## WHAT IS BEING ASKED
Locate the line bearing "Screen dimensions: 768x614" in the material below, then reproduce it and each following line up to and including the line bearing "Where should I".

## GIVEN DATA
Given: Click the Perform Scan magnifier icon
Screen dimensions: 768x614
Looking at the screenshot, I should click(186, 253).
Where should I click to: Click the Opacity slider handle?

...

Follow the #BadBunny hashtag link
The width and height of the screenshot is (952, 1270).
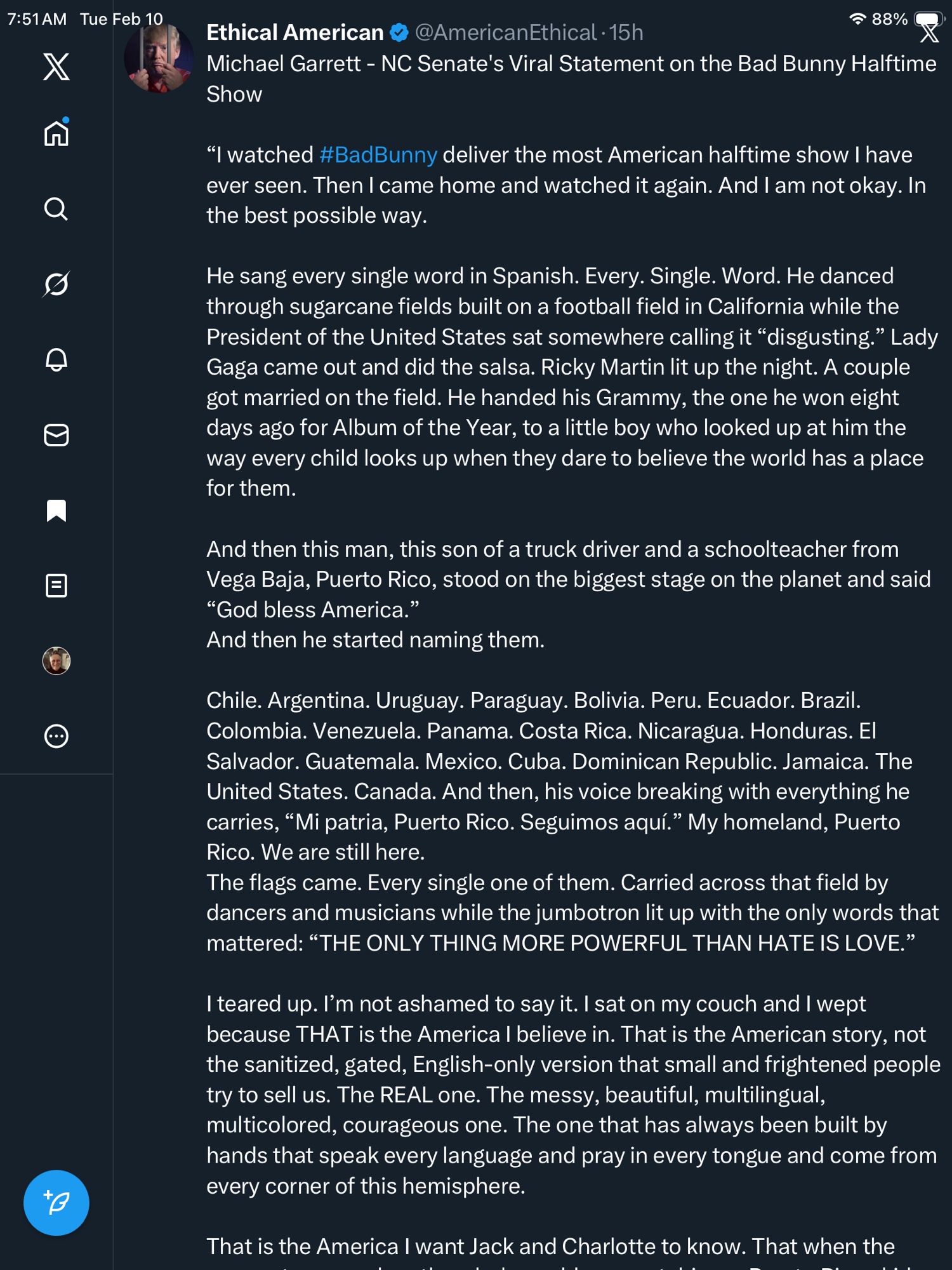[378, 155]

## TASK OUTPUT
Screen dimensions: 768x614
Looking at the screenshot, I should click(186, 253).
Where should I click to: Click the Opacity slider handle?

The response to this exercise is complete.